“The Man From Toronto”da çok az Toronto var. Sadece alacakaranlık silüetinin uzak bir çekimde görülebilen ikonik CN Kulesi ve Kanadalı tetikçi tetikçimiz (Woody Harrelson) bir göreve çağrılmadan önce dışında bir yerde uzak bir saklanma seçimin birkaç var. misyon ve başka bir yere bir yere – Minnesota, Porto Riko, Virginia’nın yolları.
İronik olarak, Ontario’da yapılacak bir geziden sonra Toronto’dan – Hamilton, Milton Brampton – başka bir yerdemiş olarak görünecek. Harrel, bir yanlış saldırı planına bulaşan beceriksiz bir fitness tutkunu olan Teddy’yi (Kevin Hart) esas itibarıyla Toronto vakasonındaki Gardiner Otoyolu’nun altında seyirdedirler – Washington DC sokaklarında değil, Kadrodaki hiç kimse yönetemez bile. “Toronto”yu doğru telaffuz etmek.
Thom Andersen önce uzun metrajlı sinema denemesi “Los Angeles Plays Itself”de, “Coğrafi ehliyet beceriksizlik için bir mazerettir” demişti. Patrick Hughes’un yönettiği “The Man From Toronto”da, sevdirilmeye değer, daha geniş bir deneyimin tipik bir örneğidir. Klasik Hitchcockian Wrong Man’in genel olarak komik versiyonu olan Har’ın bir goofball cazibesi olsa, çılgın belli korkak rutini da aksiyon filmi bitirme artmaya devam etmeye devam etti bir yardıma, hızla eskiyor. Öte yandan Harrelson, çok fazla kimya olmadan Hart’ın abartılı soytarına düz adam gibi davranan, soğukkanlı harikakanlı oyunuyla çok az şey yapıyor.

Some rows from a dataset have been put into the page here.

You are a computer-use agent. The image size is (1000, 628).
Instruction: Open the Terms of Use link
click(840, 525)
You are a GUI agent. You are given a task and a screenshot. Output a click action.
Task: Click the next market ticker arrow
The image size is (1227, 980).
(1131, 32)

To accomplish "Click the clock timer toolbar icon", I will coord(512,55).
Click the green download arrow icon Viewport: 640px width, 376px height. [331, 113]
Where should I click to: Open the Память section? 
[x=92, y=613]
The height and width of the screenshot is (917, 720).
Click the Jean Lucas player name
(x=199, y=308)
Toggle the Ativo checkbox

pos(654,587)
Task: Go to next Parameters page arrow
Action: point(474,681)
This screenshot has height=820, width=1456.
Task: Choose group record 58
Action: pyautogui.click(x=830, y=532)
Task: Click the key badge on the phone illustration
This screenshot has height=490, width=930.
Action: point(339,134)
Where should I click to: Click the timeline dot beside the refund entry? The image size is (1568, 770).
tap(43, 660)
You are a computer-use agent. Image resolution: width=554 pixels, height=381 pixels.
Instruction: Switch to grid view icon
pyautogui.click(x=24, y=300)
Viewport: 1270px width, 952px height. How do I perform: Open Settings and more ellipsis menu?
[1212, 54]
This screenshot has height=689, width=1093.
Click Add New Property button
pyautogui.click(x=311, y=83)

Vurma katliamı Teddy’nin spor tek eğitim, uzun bir dövüş sahnesine dönüşen – 2014 yapımı “Kingsman: The Secret Service” filmindeki muhteşem savaşınını daha az gösterle anımsatır – genel duygu harekete geçmek. Bu çok yazık ha?
Toronto’lu Adam
Kaba dil, çizgi roman aksiyon ve grafik şiddet için PG-13 olarak derecelendirildi. Çalışma süresi: 1 saat 50 dakika. Netflix’te izleyin.